Originating in this way, from the use of a qoph rather than a kaph, Kephas (or Kaiphas with a different choice of Greek vowels) is the short version of the family title of the Jewish High Priest at the time, known to us through the gospels and the work of Josephus (Antiquities 18 ii.2, iv.3) as Joseph Caiaphas. The alternative representations of this version (קפא and קיפא) are found in names scratched on the sides of ossuaries, in what is likely to have been the family tomb of the High Priest Joseph.
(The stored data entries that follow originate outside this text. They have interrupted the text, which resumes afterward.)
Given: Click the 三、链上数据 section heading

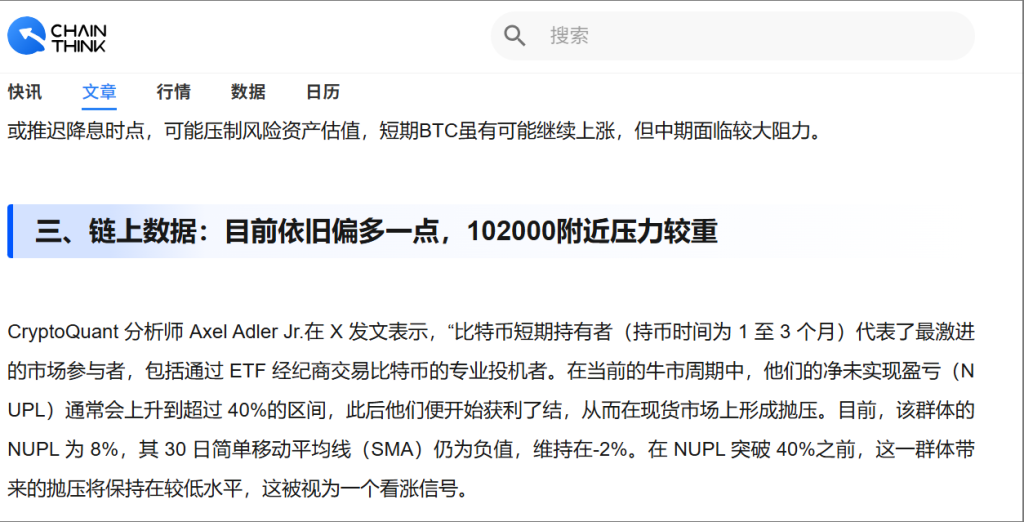Looking at the screenshot, I should point(376,231).

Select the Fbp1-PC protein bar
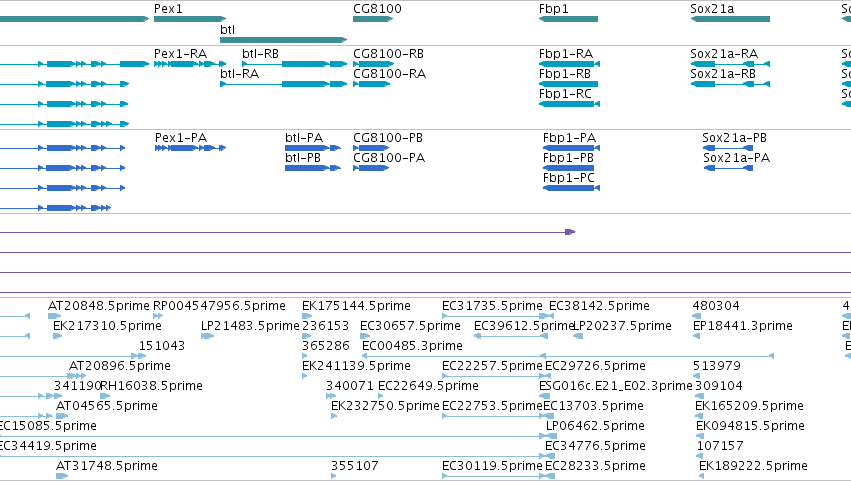pyautogui.click(x=571, y=188)
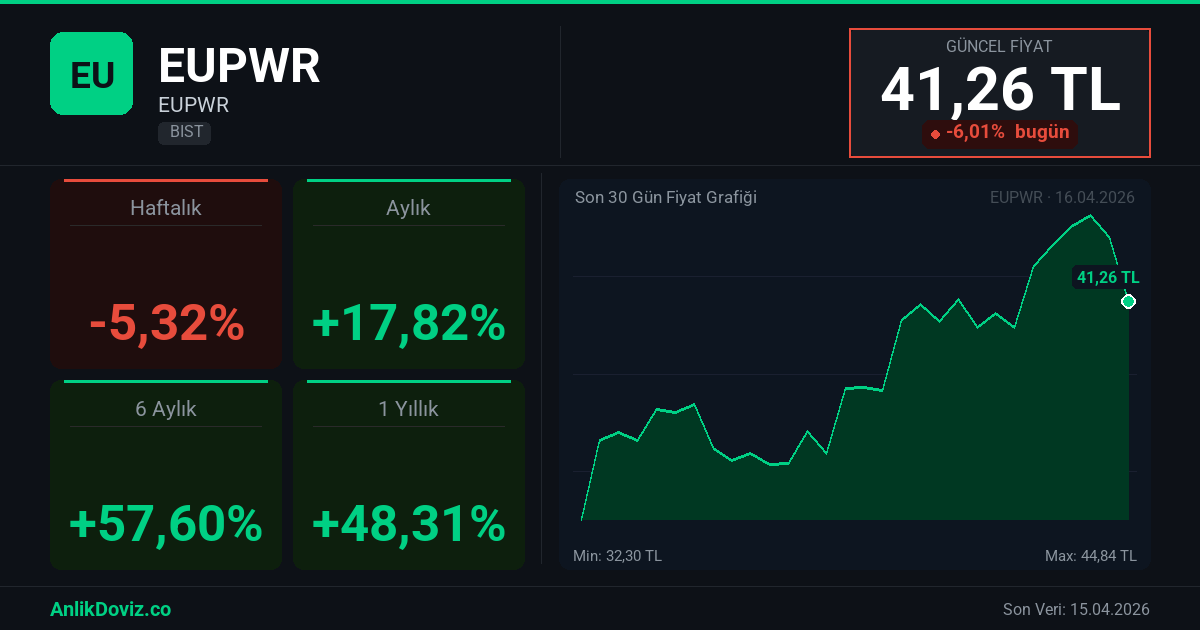Click the Max: 44,84 TL label
This screenshot has height=630, width=1200.
(x=1090, y=556)
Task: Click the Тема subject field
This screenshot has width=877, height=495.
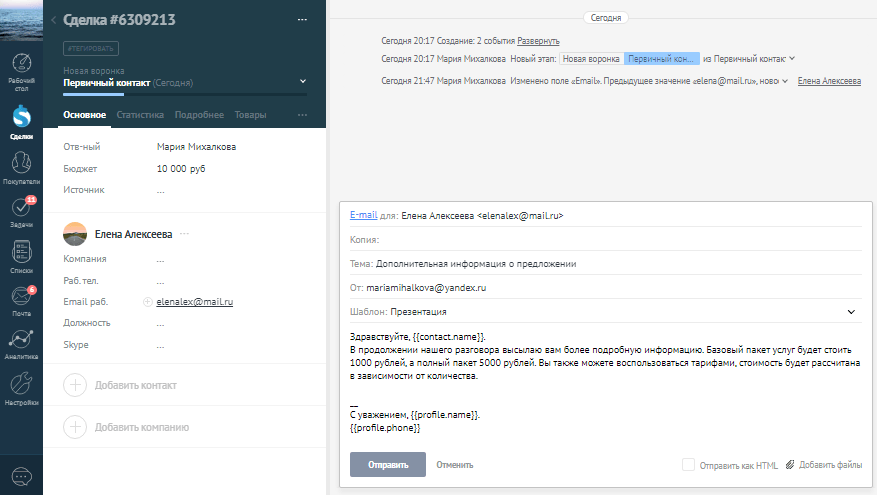Action: [600, 264]
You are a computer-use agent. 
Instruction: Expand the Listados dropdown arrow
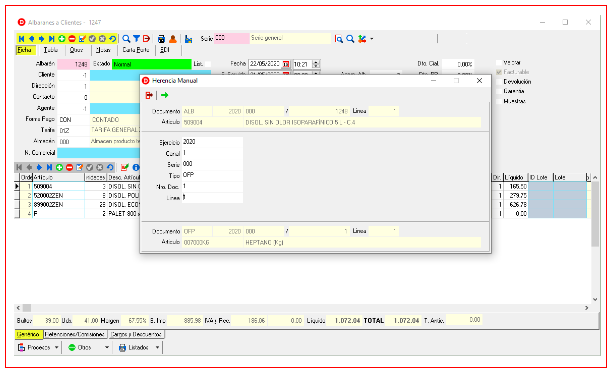[157, 347]
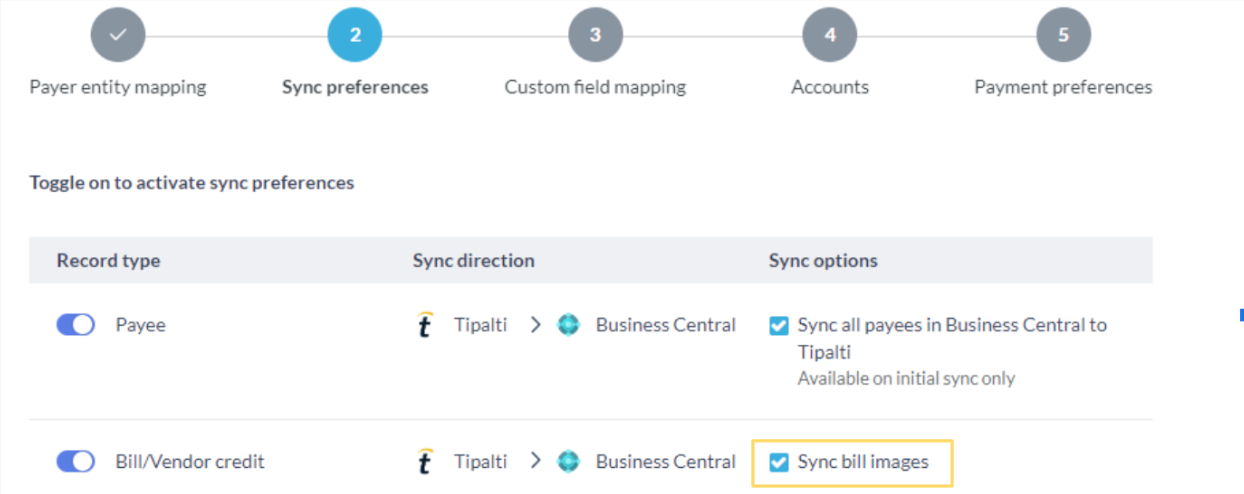The width and height of the screenshot is (1244, 494).
Task: Click Tipalti logo in Bill/Vendor credit row
Action: click(x=425, y=461)
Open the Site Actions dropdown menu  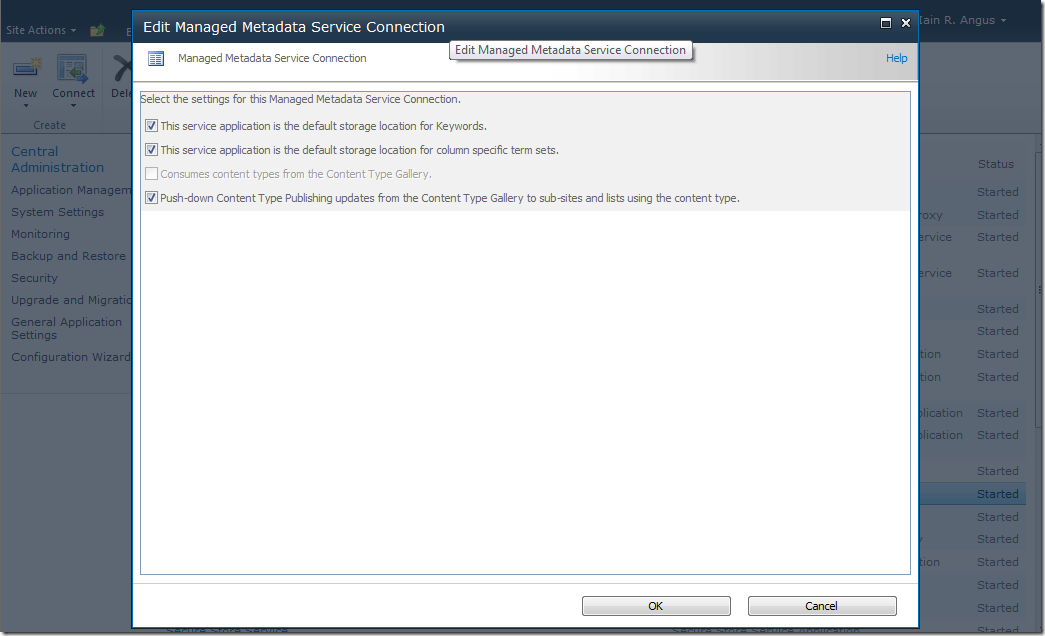pos(41,30)
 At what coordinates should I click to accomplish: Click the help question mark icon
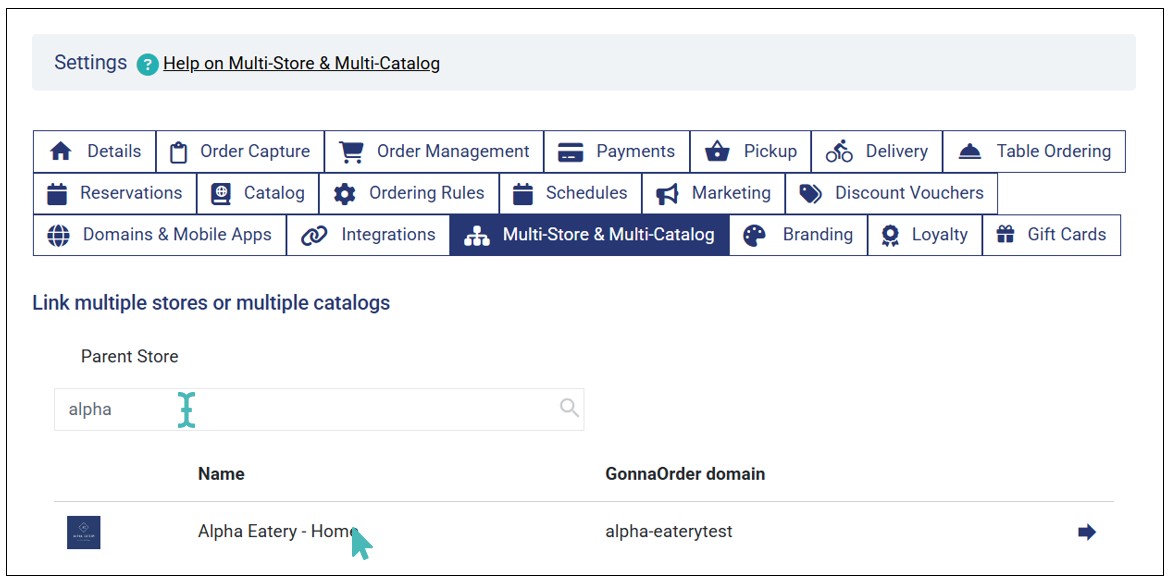(x=148, y=65)
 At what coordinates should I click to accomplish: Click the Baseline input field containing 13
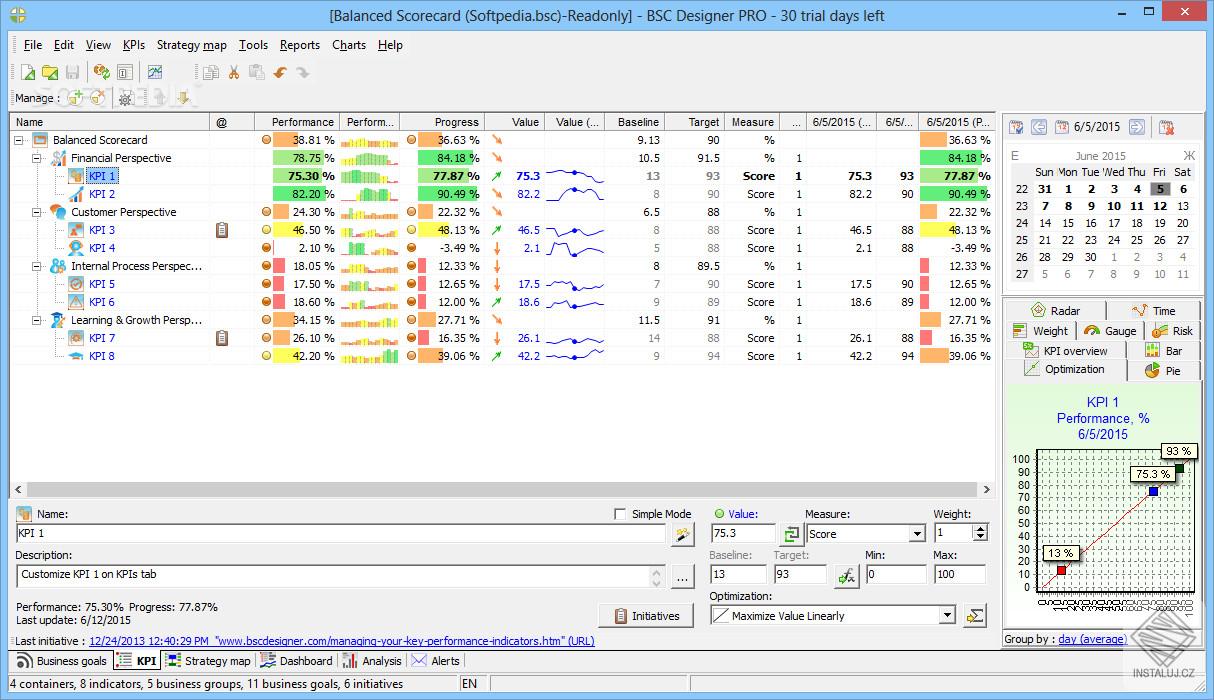click(737, 575)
There are therefore two possibilities for the origin of the name Kephas (in Greek) in Paul’s letters. One is that there was someone (of some significance) called ‘stone’ and the other is that there were one or more persons designated with the title קפא or קיפא, that is the title of the High Priest Joseph’s family, with whom Paul was interacting.
Kephas could have been a title, rather than a nickname meaning stone. As such, as the title of Joseph’s family, it would mean that that Paul was dealing with a person (or persons) of some consequence.
This realisation opens the way to understanding how two distinctive characters, described with differing roles and attributes, came to have improbably coincident names, in the languages that were in use at the time. Paul is described in Galatians and I Corinthians as interacting with someone who could have been a member of the High Priest Joseph’s family. This member, or these members, carried the family title קפא or קיפא which transliterates equally well as Kephas/Cephas (Κηϕας), or as Kaiphas/Caiphas (Καιϕας),
1 but which has no literal equivalent.
1 'Καϊάφας,' but hardly likely to be an issue
Paul would certainly have been aware of Joseph Caiaphas, who had
...served as High Priest and who had been in office for an unusually long time. There is also a strong chance that other members of the family existed and were among Paul’s contemporaries. If so, Paul would have known who they were and would likely have interacted with them. He certainly did have a predilection for moving in high circles.
This understanding of the situation is consistent with the way the languages in use at the time interacted and were interpreted. It is more plausible than a projected association between Paul and an individual whose nickname, presumed as meaning ‘stone’, is incongruous, unexplained and largely unreported
The Simon recorded in Mark as part of the group that went to Jerusalem to challenge the Roman and Jewish authorities, could not realistically have been a member of the High Priest’s family. So, this Simon would not have held the family title.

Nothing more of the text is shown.